Obok naszego stolika siedziała już cała paczka. No może z wyjątkiem Niall’a i Harry’ego.  Jestem ciekaw gdzie go wcięło.
- Cześć wam- powiedziałem siląc się na uśmiech.
- Cześć- powiedzieli zebrani zgodnym chórkiem
- Słuchacie. Nie chcę jakoś za specjalnie zabierać wam czasu bo wiem, że idą święta i jest dużo obowiązków ale ostatnie wydarzenia wpłynęły źle na naszą przyjaźń. Zdecydowanie kłótnie nam nie służą więc chciałem was przeprosić za moje zachowanie. Szczególnie Ciebie Zayn. Nie powinienem był tak reagować. Poza tym tęsknię za naszymi wygłupami, wspólnymi spotkaniami i po prostu tym naszym wspólnym byciem. Nie wiem jak Wy ale ja na święta chcę żyć w zgodzie. – wydusiłem to wszystko z siebie i usiadłem na fotel. Zapadła grobowa cisza.

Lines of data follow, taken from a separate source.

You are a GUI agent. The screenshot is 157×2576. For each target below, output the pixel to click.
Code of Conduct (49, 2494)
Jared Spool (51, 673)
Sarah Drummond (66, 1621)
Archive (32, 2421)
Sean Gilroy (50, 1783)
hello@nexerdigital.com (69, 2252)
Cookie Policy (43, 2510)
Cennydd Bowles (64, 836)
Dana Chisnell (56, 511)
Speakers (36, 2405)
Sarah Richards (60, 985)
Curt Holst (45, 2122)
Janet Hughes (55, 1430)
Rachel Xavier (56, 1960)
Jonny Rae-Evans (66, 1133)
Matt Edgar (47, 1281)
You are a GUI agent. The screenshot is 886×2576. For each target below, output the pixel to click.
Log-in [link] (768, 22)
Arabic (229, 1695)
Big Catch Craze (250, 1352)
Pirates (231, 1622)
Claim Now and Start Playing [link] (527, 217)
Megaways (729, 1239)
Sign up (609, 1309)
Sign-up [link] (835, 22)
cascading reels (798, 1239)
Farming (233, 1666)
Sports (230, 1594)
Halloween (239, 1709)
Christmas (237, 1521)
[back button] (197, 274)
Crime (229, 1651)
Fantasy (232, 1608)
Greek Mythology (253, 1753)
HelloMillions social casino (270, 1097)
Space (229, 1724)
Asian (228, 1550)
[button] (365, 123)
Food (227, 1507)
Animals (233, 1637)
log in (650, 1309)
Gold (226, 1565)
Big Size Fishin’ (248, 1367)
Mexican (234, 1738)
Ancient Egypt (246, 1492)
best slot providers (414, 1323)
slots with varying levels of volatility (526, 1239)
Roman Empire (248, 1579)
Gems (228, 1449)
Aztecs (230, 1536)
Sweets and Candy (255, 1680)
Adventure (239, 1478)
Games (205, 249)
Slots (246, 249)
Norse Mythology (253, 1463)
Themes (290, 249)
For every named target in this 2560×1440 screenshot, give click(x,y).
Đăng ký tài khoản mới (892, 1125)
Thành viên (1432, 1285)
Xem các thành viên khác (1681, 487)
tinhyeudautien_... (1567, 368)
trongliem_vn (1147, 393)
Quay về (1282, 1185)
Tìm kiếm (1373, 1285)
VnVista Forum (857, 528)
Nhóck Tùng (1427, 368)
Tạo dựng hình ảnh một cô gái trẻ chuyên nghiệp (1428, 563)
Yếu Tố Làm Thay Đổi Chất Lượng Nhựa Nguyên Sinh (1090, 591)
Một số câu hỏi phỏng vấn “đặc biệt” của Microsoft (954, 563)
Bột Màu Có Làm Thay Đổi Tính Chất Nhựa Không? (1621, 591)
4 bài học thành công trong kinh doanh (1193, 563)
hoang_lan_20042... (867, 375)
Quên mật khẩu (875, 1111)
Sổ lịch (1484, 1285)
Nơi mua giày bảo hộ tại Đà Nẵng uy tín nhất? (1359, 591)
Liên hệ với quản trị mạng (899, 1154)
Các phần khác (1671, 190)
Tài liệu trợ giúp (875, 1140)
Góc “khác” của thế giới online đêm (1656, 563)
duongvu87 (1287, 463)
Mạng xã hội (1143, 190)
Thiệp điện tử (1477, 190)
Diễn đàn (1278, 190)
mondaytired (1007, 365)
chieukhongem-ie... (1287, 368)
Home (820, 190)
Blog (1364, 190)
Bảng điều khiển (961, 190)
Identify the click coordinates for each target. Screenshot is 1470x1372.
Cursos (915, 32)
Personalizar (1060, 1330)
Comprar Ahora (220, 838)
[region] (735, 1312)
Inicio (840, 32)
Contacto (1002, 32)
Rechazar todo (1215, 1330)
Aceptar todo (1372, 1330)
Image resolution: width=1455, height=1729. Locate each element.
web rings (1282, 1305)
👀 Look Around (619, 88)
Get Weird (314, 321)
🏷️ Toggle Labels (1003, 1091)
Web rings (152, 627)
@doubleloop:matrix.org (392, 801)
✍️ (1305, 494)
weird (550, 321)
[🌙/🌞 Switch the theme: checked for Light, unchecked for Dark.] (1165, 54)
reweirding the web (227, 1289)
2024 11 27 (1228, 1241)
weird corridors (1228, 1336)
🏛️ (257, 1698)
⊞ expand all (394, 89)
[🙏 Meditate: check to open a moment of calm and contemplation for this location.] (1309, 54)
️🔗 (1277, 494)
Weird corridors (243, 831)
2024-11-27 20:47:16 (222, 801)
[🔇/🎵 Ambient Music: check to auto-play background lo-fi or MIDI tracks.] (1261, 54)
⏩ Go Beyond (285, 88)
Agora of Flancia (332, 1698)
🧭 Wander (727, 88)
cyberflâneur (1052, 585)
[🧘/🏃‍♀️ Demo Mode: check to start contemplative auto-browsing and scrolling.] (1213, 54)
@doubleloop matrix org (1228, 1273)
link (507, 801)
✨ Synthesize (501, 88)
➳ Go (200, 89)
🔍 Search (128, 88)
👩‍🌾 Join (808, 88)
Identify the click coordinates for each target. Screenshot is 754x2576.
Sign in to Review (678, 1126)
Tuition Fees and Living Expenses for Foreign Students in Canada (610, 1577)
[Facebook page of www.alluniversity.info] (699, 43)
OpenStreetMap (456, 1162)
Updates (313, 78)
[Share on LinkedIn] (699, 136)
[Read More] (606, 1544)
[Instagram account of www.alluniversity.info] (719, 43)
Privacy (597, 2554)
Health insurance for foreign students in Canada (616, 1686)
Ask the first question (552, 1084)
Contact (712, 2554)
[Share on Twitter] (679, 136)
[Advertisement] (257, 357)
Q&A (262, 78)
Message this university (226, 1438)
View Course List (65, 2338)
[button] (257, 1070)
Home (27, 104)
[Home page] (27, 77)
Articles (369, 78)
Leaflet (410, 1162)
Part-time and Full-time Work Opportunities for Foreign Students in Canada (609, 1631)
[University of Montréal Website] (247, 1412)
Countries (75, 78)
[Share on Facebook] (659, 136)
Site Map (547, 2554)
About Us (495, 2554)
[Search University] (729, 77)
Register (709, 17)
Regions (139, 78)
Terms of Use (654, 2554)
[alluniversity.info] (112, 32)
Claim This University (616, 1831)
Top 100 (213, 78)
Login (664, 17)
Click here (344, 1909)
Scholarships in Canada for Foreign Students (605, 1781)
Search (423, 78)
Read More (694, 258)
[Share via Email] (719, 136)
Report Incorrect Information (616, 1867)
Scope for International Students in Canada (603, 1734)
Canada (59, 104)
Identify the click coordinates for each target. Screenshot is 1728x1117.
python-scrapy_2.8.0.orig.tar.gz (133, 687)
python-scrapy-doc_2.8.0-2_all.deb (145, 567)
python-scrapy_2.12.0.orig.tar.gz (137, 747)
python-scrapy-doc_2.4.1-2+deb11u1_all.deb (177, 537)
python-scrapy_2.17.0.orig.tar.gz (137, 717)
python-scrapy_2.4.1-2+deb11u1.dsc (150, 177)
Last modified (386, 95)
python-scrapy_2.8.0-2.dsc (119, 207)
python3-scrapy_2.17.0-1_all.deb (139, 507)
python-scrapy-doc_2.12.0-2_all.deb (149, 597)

- No tak- w końcu odezwał się Zayn- masz rację Lou. Ja też nie chcę się kłócić i kurde Lou. Jesteś dla mnie jak brat a ja zrobiłem takie świństwo. Uwierz mi żałuję tego co się wydarzyło. Przepraszam. – powiedział chłopak a ja widziałem, że naprawdę żałuje tego co zrobił.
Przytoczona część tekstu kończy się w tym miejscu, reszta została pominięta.